Pixel coordinate grounding data:
※

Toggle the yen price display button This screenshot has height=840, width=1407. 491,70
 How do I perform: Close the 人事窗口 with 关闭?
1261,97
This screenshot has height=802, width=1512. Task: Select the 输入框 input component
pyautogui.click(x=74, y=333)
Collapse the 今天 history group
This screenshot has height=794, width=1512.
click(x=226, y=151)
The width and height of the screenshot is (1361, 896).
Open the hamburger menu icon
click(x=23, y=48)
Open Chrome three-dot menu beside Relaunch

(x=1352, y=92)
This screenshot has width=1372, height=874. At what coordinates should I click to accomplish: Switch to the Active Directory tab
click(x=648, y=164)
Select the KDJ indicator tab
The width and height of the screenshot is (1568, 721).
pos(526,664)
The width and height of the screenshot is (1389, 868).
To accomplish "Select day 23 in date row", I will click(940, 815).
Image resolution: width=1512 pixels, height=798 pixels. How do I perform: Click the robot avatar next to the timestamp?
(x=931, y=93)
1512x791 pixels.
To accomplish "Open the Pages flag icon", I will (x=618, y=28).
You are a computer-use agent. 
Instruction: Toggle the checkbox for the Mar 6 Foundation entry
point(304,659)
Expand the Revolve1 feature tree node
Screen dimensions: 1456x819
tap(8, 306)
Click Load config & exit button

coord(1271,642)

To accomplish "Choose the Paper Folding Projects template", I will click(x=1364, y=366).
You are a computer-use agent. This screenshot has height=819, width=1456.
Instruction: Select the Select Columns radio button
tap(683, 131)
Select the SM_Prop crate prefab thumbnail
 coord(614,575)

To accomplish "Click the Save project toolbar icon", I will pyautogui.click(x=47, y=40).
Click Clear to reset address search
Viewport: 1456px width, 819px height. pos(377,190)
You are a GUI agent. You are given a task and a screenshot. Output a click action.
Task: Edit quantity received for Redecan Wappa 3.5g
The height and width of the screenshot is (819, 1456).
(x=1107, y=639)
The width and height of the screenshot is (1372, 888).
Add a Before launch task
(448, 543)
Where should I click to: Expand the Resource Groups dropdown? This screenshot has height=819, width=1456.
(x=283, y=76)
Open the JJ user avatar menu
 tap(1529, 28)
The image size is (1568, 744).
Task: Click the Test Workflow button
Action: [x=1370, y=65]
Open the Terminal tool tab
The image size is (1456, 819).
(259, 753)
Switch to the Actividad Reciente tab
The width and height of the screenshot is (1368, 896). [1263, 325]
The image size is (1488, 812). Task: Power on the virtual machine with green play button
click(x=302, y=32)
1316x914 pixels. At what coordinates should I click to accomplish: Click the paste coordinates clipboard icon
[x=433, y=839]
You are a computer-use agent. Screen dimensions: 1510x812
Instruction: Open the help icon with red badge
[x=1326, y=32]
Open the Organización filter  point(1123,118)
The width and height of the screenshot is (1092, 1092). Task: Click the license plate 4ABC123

※

### What the exercise asks
What is the number of lines in the data above that include the word "agent"? Answer with that number only.

### Response to this task
4